_Task instructions:_ Where a line of the data holds the word "heading", copy that line.

----------

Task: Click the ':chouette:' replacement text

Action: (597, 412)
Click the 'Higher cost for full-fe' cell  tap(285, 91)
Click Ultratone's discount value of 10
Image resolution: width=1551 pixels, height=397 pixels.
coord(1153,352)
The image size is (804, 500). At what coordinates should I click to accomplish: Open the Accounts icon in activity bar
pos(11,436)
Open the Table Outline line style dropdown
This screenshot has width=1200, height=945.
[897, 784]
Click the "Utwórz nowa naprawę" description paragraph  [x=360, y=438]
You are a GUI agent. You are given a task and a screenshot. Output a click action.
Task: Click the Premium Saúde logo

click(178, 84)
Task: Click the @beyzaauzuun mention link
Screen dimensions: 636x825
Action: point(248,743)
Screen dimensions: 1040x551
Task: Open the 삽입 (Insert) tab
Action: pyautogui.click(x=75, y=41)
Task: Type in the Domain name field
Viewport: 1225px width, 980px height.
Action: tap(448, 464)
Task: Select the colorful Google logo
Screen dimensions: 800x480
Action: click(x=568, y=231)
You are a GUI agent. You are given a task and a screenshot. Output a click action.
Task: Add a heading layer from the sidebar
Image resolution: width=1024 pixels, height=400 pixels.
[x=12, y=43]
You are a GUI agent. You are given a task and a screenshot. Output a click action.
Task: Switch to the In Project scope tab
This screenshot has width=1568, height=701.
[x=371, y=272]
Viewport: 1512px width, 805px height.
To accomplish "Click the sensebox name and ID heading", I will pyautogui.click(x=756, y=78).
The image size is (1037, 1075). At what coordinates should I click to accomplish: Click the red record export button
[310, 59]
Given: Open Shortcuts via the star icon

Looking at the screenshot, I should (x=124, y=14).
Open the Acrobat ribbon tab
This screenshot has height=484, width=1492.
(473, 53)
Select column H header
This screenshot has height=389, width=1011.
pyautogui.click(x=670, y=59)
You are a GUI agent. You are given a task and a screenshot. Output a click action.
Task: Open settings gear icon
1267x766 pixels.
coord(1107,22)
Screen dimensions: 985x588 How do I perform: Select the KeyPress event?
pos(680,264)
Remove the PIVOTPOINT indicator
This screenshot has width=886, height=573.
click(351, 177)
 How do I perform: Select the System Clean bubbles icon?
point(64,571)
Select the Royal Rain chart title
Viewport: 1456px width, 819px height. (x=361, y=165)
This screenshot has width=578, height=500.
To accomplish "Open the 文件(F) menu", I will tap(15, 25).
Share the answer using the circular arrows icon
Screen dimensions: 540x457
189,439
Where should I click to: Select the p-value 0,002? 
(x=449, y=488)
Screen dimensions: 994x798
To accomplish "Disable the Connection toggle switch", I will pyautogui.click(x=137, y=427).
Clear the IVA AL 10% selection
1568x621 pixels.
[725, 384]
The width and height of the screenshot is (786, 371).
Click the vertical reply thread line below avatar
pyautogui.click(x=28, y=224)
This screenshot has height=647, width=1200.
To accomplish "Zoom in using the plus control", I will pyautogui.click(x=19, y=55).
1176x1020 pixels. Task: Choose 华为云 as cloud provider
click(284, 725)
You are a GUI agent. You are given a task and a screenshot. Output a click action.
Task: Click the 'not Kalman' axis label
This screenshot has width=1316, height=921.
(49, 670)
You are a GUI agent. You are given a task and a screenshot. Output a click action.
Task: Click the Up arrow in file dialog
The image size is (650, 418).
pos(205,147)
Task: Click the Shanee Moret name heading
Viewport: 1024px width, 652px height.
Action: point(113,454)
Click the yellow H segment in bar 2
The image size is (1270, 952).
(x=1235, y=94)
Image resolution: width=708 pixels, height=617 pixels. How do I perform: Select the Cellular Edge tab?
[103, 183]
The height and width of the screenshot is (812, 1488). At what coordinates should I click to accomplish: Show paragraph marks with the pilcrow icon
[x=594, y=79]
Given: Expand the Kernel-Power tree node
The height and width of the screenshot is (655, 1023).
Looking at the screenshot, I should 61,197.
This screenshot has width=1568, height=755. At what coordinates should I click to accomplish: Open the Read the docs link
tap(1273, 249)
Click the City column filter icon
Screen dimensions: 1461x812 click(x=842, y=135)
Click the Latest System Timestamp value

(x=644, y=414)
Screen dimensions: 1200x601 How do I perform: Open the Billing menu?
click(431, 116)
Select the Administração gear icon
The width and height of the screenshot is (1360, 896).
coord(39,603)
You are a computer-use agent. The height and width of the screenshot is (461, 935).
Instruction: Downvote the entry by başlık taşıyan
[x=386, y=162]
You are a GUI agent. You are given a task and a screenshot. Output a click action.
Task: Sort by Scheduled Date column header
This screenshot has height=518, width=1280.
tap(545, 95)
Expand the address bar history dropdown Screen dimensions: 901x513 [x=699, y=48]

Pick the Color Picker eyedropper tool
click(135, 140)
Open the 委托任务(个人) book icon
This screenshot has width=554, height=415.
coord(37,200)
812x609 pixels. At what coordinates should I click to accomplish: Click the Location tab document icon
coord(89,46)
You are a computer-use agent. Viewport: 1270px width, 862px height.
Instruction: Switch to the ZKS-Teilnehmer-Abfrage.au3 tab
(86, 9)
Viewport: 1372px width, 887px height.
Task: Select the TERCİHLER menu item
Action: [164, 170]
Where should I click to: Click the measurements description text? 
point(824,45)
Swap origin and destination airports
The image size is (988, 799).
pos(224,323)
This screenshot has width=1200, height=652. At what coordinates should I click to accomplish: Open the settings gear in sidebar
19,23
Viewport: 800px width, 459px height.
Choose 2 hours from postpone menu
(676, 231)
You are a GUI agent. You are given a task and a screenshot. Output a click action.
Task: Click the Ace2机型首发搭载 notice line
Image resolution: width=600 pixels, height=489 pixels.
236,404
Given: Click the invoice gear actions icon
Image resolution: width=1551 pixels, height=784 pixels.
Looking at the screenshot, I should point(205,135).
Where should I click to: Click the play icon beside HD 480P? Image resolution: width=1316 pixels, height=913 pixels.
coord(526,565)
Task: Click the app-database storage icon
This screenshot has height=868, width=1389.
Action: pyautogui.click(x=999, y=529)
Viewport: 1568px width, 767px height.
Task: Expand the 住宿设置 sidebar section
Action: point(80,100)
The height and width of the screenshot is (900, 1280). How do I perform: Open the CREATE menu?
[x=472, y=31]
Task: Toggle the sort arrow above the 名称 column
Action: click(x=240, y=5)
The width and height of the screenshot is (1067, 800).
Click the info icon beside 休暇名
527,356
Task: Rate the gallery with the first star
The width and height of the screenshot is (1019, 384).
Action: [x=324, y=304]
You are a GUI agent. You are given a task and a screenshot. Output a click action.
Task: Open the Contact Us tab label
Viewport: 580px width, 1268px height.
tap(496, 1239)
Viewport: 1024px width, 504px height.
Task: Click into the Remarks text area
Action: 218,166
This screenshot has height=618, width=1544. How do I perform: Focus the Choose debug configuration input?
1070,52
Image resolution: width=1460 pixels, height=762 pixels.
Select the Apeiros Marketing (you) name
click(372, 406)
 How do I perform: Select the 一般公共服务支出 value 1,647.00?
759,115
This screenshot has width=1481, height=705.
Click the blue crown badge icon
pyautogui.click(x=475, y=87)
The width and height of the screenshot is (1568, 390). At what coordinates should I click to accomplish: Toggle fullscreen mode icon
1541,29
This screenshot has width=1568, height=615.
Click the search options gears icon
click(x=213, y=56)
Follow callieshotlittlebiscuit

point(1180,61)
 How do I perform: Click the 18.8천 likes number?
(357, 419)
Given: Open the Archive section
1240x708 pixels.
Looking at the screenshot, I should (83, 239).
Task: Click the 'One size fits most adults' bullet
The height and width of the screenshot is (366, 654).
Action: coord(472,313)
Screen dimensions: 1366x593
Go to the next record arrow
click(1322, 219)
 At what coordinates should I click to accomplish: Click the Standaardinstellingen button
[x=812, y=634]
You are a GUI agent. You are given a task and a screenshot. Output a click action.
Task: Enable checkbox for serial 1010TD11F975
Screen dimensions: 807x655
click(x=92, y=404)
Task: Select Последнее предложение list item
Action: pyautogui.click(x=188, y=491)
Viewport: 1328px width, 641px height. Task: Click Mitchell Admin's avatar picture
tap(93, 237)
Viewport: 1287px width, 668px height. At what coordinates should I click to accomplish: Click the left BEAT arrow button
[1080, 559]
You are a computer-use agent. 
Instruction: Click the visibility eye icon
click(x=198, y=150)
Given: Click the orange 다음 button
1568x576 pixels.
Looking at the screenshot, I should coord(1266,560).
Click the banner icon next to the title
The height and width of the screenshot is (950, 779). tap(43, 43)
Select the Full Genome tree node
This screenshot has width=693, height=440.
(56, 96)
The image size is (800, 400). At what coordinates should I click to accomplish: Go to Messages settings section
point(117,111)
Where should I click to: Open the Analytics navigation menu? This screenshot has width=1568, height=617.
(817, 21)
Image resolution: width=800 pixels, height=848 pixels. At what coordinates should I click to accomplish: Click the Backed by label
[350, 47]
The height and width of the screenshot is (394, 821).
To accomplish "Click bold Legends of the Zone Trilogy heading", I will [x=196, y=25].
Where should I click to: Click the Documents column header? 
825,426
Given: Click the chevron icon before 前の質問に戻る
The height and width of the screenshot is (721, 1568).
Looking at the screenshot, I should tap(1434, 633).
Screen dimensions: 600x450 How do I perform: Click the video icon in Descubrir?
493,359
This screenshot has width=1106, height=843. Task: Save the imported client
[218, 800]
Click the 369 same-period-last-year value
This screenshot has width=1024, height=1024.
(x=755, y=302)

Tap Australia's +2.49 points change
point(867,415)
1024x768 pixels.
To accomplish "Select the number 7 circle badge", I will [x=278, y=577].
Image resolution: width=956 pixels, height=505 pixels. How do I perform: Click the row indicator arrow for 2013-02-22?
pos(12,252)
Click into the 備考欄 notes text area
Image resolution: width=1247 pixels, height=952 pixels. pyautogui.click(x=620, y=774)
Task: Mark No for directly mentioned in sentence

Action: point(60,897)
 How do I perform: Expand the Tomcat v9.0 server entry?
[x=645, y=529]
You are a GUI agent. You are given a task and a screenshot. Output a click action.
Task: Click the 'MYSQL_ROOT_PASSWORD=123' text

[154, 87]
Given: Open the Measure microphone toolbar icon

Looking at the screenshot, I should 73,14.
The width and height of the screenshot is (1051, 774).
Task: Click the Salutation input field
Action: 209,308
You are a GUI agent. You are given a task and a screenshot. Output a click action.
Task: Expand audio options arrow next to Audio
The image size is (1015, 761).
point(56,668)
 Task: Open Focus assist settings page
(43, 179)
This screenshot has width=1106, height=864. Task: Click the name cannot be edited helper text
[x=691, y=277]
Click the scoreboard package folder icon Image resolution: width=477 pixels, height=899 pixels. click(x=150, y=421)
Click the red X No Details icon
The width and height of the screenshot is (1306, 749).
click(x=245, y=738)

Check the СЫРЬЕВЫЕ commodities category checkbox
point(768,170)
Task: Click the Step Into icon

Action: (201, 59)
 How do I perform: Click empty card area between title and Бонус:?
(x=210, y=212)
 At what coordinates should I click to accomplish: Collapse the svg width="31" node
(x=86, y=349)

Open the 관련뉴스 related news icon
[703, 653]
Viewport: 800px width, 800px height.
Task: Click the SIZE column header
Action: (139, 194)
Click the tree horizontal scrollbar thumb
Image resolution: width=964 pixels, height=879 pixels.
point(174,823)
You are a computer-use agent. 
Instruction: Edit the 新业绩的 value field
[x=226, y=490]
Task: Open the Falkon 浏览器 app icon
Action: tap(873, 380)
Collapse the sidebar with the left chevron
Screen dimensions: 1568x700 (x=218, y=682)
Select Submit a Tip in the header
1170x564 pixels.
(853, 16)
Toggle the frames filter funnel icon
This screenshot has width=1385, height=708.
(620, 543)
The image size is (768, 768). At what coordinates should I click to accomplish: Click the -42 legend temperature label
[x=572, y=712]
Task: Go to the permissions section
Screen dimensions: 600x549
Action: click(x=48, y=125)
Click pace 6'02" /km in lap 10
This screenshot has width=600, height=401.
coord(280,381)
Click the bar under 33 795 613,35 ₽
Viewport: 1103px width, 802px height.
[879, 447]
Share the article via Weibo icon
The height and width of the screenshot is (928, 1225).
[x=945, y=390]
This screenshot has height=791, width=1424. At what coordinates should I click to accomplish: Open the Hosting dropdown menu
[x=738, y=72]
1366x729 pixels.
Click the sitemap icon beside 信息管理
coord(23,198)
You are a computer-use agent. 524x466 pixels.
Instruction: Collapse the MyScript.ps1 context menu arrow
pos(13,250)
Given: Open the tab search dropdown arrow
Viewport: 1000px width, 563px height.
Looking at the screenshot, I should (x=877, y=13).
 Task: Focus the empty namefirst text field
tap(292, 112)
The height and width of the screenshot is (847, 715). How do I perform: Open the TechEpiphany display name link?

----------

_Exercise response:_
Task: Add a heading layer from the sidebar
To accomplish "Click the sensebox name and ID heading", I will pyautogui.click(x=756, y=78).
Task: Click the Shanee Moret name heading
To accomplish "Click bold Legends of the Zone Trilogy heading", I will [x=196, y=25].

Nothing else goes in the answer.